Section | Semester | Instructor | Time | Location | Course Areas |
---|---|---|---|---|---|
8 | Spring 2015 | Strub, Spencer
|
TTh 9:30-11 | 225 Wheeler |
Sir Gawain and the Green Knight; Alighieri, Dante: Inferno; Chaucer, Geoffrey: Dream Visions and Other Poems; Shakespeare, William: The Tempest
Please purchase the Hollander translation of Inferno, the Armitage translation of Sir Gawain, and the Norton Critical edition of The Tempest. Further readings, both primary and critical texts, to be posted on bCourses. Film screenings to be noted on syllabus.

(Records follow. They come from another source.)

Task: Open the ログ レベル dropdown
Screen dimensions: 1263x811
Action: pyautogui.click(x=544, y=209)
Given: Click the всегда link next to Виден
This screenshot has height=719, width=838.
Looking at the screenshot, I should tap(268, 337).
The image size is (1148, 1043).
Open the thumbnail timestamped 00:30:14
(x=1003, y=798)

What does it mean to imagine another world? Is it an opportunity for unvarnished fantasy, or for critical reflection on your own society? Can you tell the truth when writing about an invented place? By way of an answer, this course considers the journeys narrated during a particularly fertile period of otherworldly imagination: the late Middle Ages and the Renaissance. The writers we will read in this course map the architecture of hell, the landscape of dreams, and the laws of fairyland. We will move from these imagined places to the narratives that emerged out of the cataclysmic encounter between two real worlds: the European colonization of the Americas. Throughout the course, we will examine the contexts – historical, political, literary, religious, and scientific – that help us to better understand these works.

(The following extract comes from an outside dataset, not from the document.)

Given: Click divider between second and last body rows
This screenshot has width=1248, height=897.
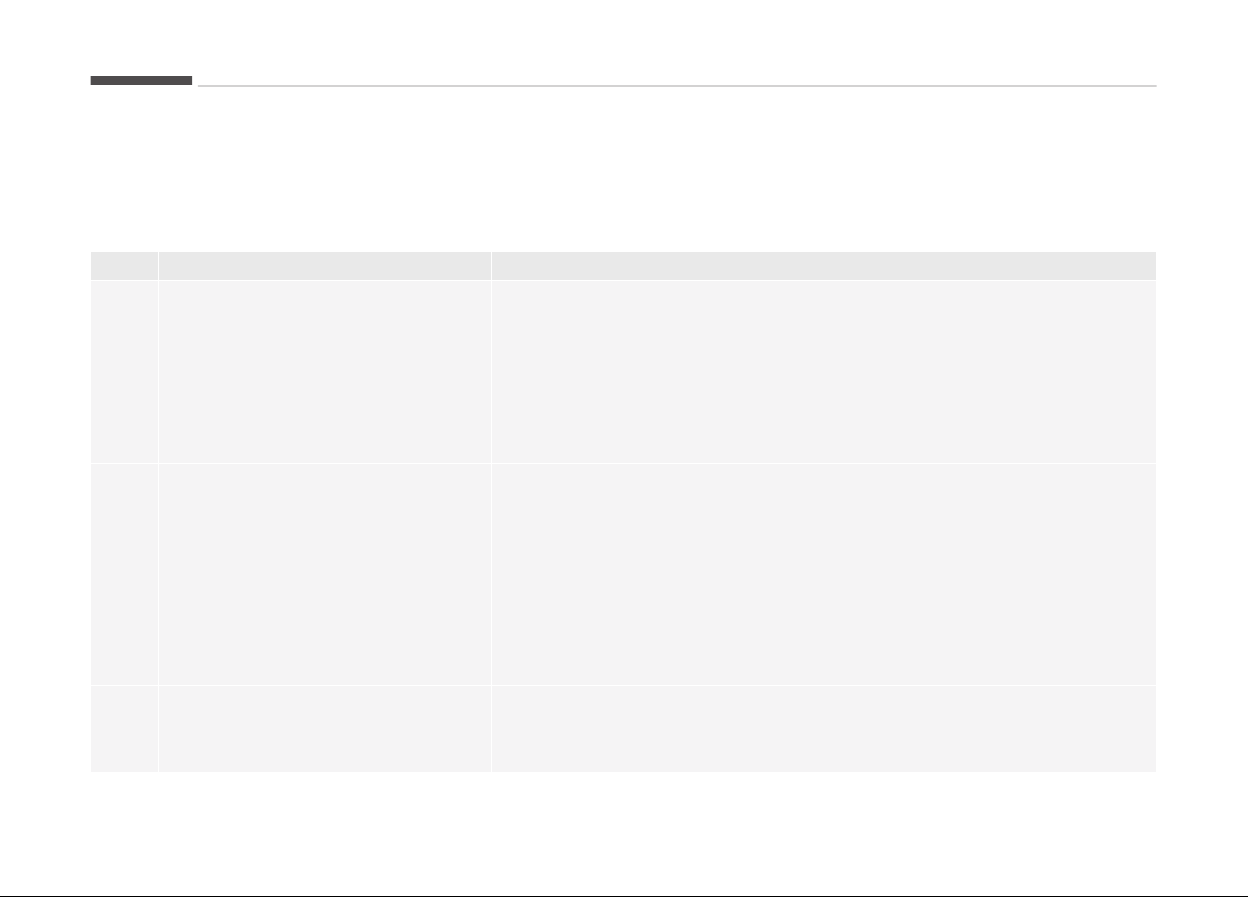Looking at the screenshot, I should [x=623, y=684].

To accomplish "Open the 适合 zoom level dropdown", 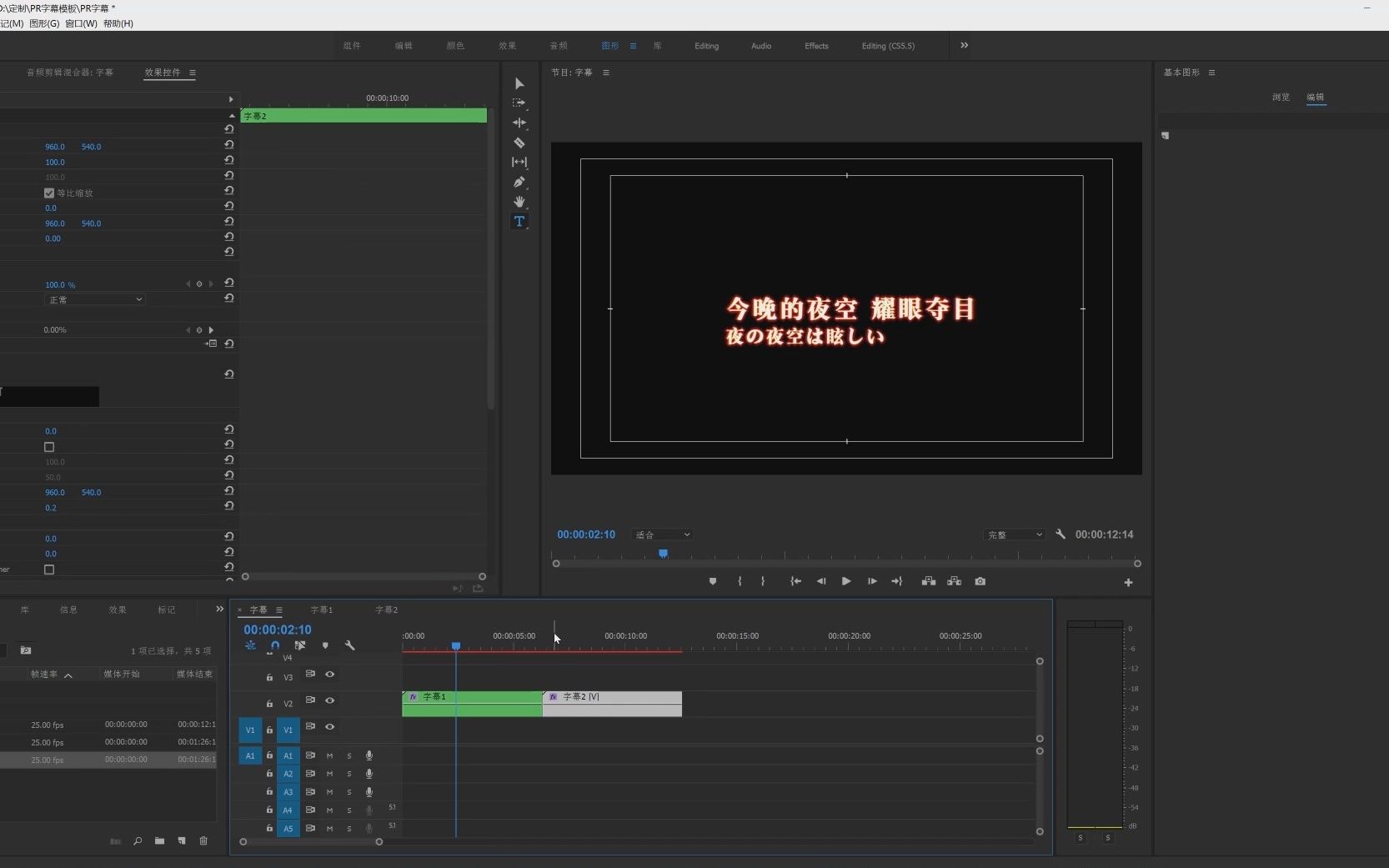I will pos(663,534).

This course is intended to teach you to pose analytical questions, develop complex arguments supported by evidence, and build research skills that will be applicable in your college writing and in your future career. To that end, you will complete drafts and revisions of three substantive essays, culminating in a long paper supported by original research. A number of shorter exercises will supplement and help prepare for these major writing assignments.